The schedule has been something of a gauntlet as well: Braves, Rays, Angels, and Blue Jays. Each of them are within’s MLB’s top 12 in OPS and top 13 in runs scored. The Rays have been the best team in the league all year long, and there is plenty of evidence to suggest they have the most formidable offense. Kremer shut them out for six innings.

So, what changed? Actually, not as much as you might think.

Kremer’s pitch mix is only slightly altered month over month. The cutter usage has increased from 13.3% of all offerings in April to 18% in May. Everything else is negligible: fewer four-seamers, sweepers, and sinkers, a couple more changeups and curveballs. Nothing seismic.

It’s a similar story with velocity. His four-seamer has been a consistent 94.9 miles per hour all year while he has seen some fractional changes on his other pitches, but nothing particularly eye-opening. And the rest of the pitch characteristics are pretty much the same as well. No big alterations in spin rate to see here.

There have been some slight improvements. For example, Kremer is pitching in the zone more often (52.3% vs. 49.8%). That has helped bring his walk rate down a tad (2.35 BB/9 vs. 2.73). He’s also getting a few more ground balls (40.8% ground ball rate vs. 36.5%).

Those are good things, and he should continue to do them, but they aren’t revolutionary by any means. These facts alone aren’t responsible for a turnaround.

And therein lies the oddities of baseball. The truth is Kremer didn’t necessarily need to re-invent the wheel to get closer to the results he put up last year. He did need to be a little luckier though.

Kremer’s home run per fly ball rate in April was 18.4%. That is a preposterous number. The guy served up seven homers in only 29.2 innings. He allowed a total of 11 home runs in 125.1 innings all of 2022. He has his home run rate down to 7.4% this month, almost identical to what he did last year.

His BABIP in April was .348. It’s down to .333 in May. That’s still rather unlucky, but it’s at least closer to a number you would expect for a major league pitcher, contact-oriented or not.

You can start to see how the combination of these factors (more strikes, more ground balls, normal batted ball luck) can start to turn the tide a little bit. And for Kremer that may have saved his season.

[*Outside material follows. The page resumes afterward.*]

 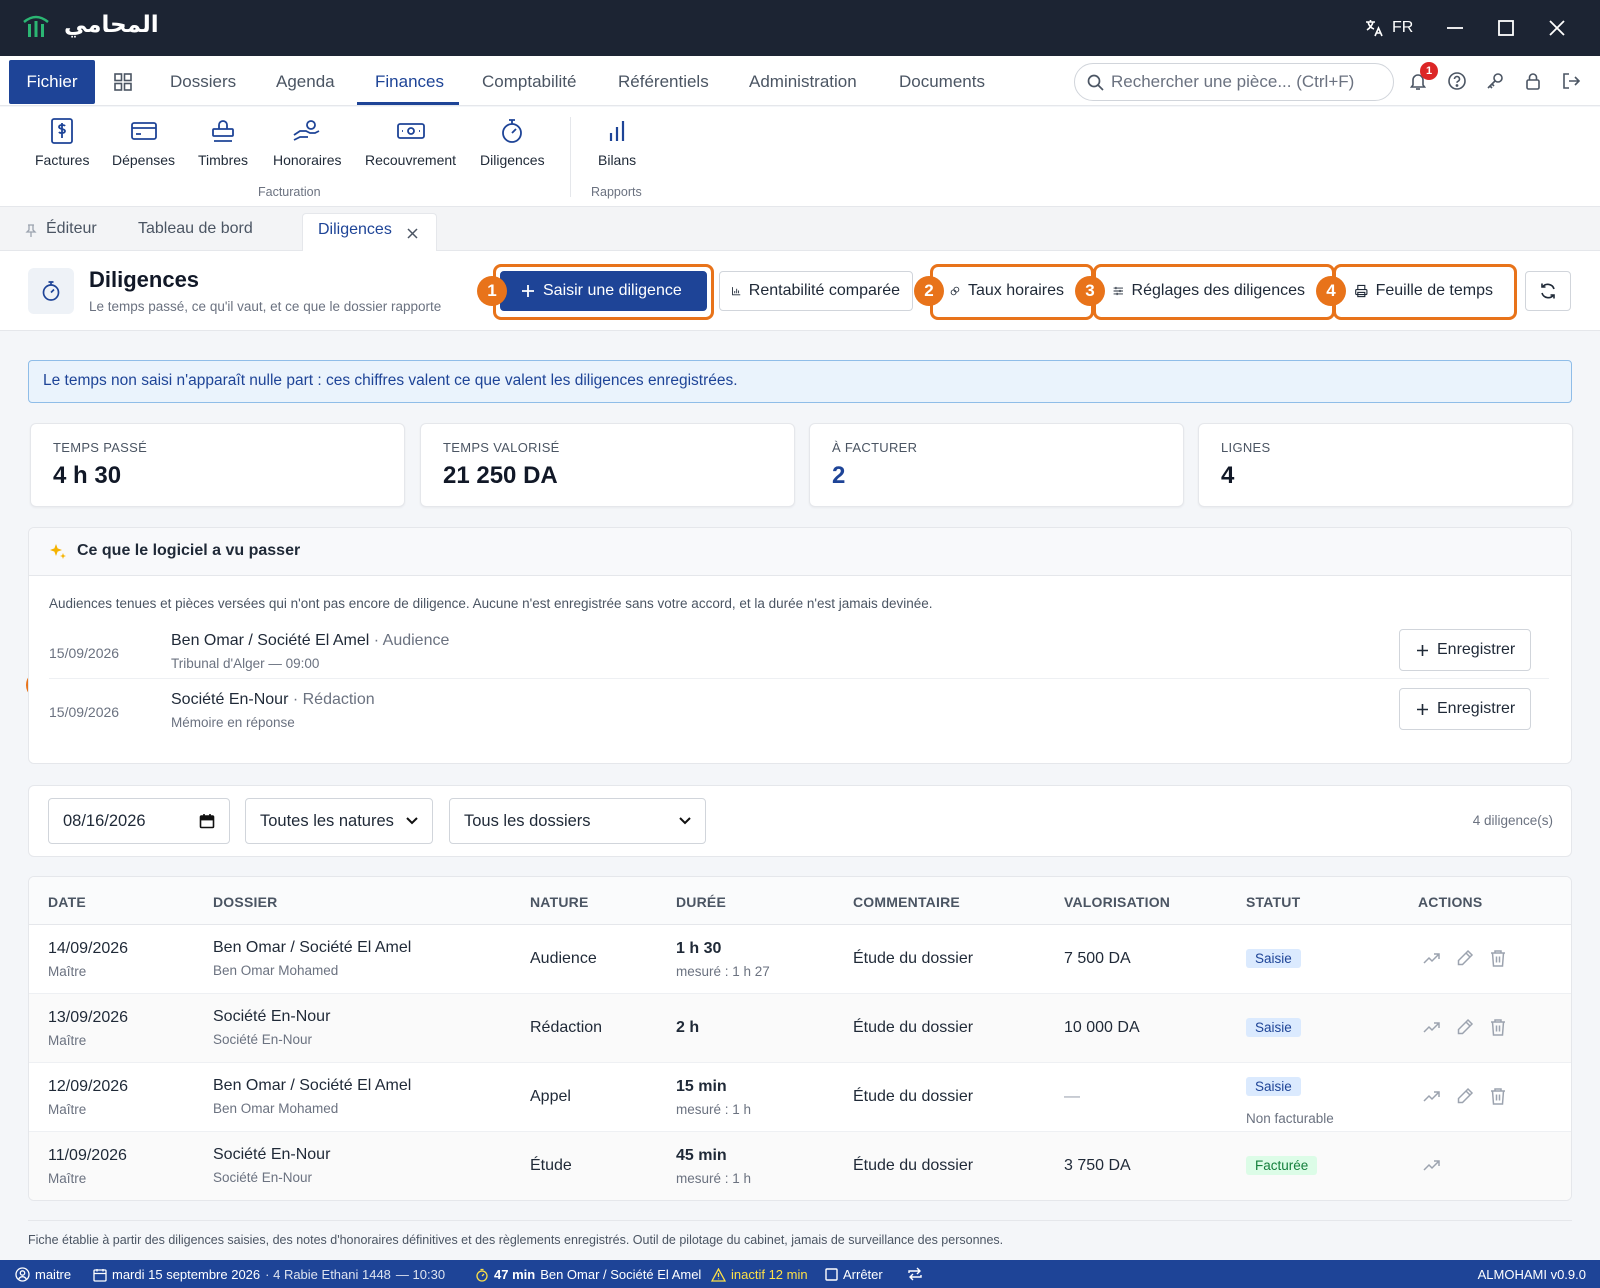 What do you see at coordinates (723, 972) in the screenshot?
I see `row-mesure: mesuré : 1 h 27` at bounding box center [723, 972].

The numbers for Kremer have started to level out, and there could be some improvement still to come. The BABIP should continue to drop (it was .299 for him last year), and the baseball gods still owe him a few more fly outs than he has gotten to this point.

But we also should not expect his end numbers to be particularly close to what we saw in 2022. The fact is he was probably pitching a little over his head for much of last season.

His 3.23 ERA in 2022 was quite a bit lower than his 4.49 xERA or 4.43 xFIP. And his 7.3% home run per fly ball rate from last season would be an excellent number for any pitcher, a challenge to repeat in 2023.

But even if he simply lives up to those expected stats, Kremer is still a useful pitcher on a competitive Orioles team. As mentioned earlier, this club in its current form is not exactly brimming with stellar contenders for a big league rotation.

Continuing to pound the strike zone and getting a little more luck should keep Kremer right in line for a start every fifth day for quite a while. That’s exactly where the Orioles want and need him right now, a stabilizing force, as they wait for Grayson Rodriguez (or perhaps an external talent) to eventually ascend to the top of the rotation.